Hazelworm
Fries: Blynslange

Door het gemis aan poten lijkt de Hazelworm bedrieglijk veel op een slang. De Hazelworm is echter een totaal onschuldige pootloze hagedis. Bij nadere beschouwing zien we echter ook duidelijk de verschillen. In tegenstelling tot slang heeft de Hazelworm oogleden, waardoor het dier de ogen kan sluiten. De Hazelworm wordt ook wel Blindslang genoemd. Het kan echter met de geelrode ogen uitstekend zien. Verder mist het dier de karakteristieke gevorkte slangentong en de uitsparing in de onderkaak, zodat bij het uitsteken van de tong de bek moet worden geopend. De staart is ongeveer even lang als het lichaam. En net als bij al onze inheemse hagedissen het geval is, kan het dier bij hardhandig beetpakken de staart loslaten (autotomie). Aan dit laatste kenmerk heeft het dier de soortnaam fragilis (= breekbaar) te danken. Door de stijve beschubbing is het dier minder soepel dan een slang, maar kan bij warm weer zeer snel in de begroeiing verdwijnen. 

Het dier is ovovivipaar, wat wil zeggen dat ze levende jongen krijgen, die bij de geboorte nog in een vlies zitten. De diertjes zijn 7-10 cm lang en hebben een lichtgrijze rug en een diepzwarte buik. Meestal worden er 8-12 jongen geboren na een dracht van 11-13 weken.

De kleur van de volwassen dieren kan variëren van grijs, brons, koperkleurig tot vrij donker. Bij mannetjes kunnen soms blauwe vlekjes voorkomen op het lichaam. Een enkele maal komen albino’s voor. De dieren krijgen een lengte tussen de 35 en 45 cm. Behalve zwangere vrouwtjes ziet men de Hazelworm zelden in de zon liggen. De dieren zoeken liever beschutting onder de door de zon opgewarmde vegetatie. Door deze verborgen levenswijze worden Hazelwormen niet zo vaak gezien en juist dit gedrag maakt het zo moeilijk het dier op te sporen. Veel meldingen zijn dan ook ’toevallige’ vondsten. Daardoor komt het dat we eigenlijk geen echt idee hebben hoe de mate van achteruitgang is. Er wordt dan ook vanuit gegaan dat die ongeveer van dezelfde orde zal zijn als die van andere reptielensoorten. Het dier is op de Rode Lijst geplaatst als zijnde kwetsbaar.

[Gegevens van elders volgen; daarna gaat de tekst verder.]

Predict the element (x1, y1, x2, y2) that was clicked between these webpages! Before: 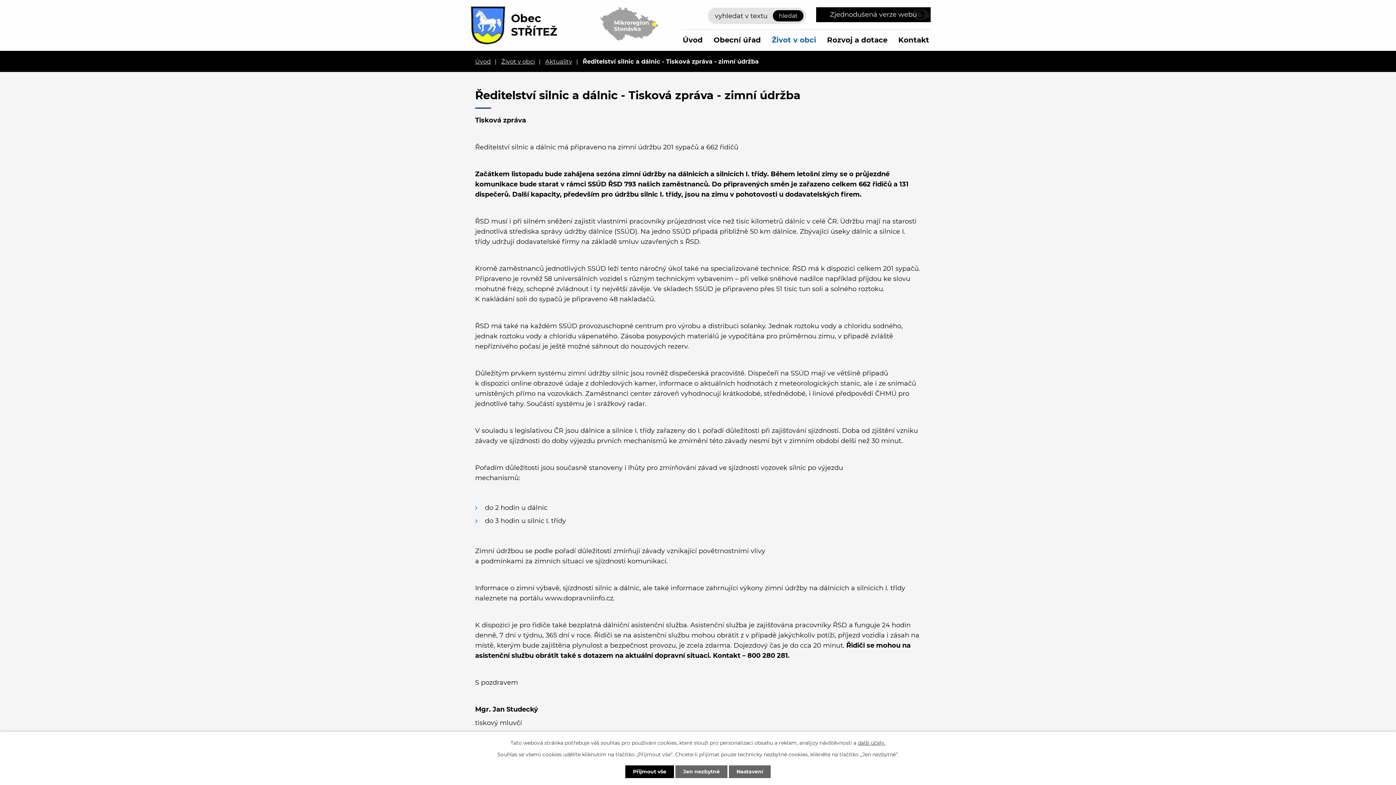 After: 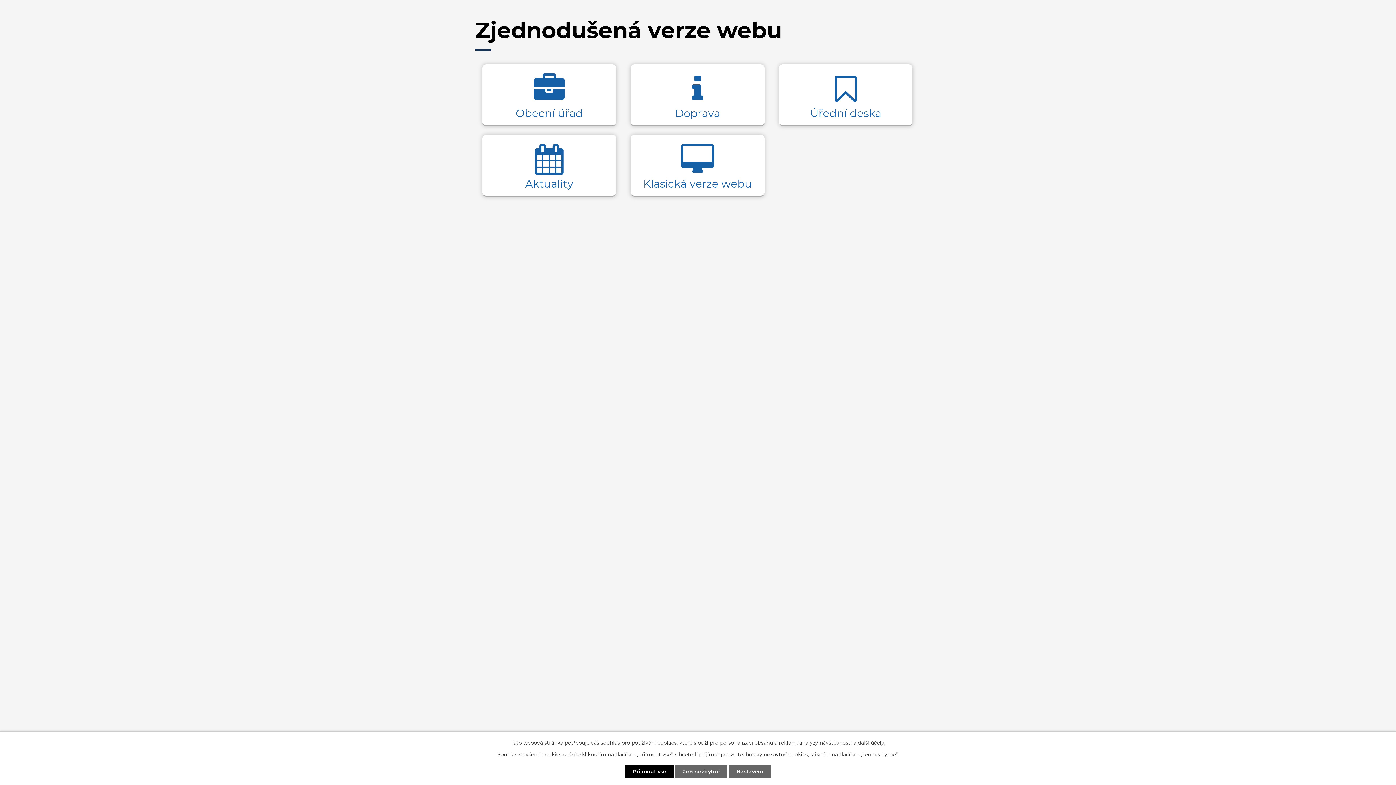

In ons land vinden we de Hazelworm langs de gehele oostgrens, uitgezonderd Groningen. Verder in zuidoost Fryslân, in het midden van het land en het zuiden van Noord-Brabant.

De kans om een Hazelworm te zien is het grootst in ietwat vochtige, met dichte vegetatie bedekte gebieden, zoals heidevelden, bosranden, bossen wegbermen en hakhoutwallen. De meeste dieren worden ’s ochtends vroeg of vroeg in de avond gevonden, maar ook overdag tijdens of na een regenbui. Dit omdat dan hun lievelingskostje te voorschijn komt: wormen en naaktslakken. Soms echter komen de dieren massaal boven de grond zoals in 1997 in het Friese Oudehorne. Op een klein klein heideterreintje werd na langdurige regenval in twee weken tijd maar liefst 15 keer een dier waargenomen. Natuurlijk ligt dubbeltelling in z’n geval op de loer, maar in ieder geval werden op één dag vier verschillende dieren gezien met lengten tussen de 30 en 40 cm.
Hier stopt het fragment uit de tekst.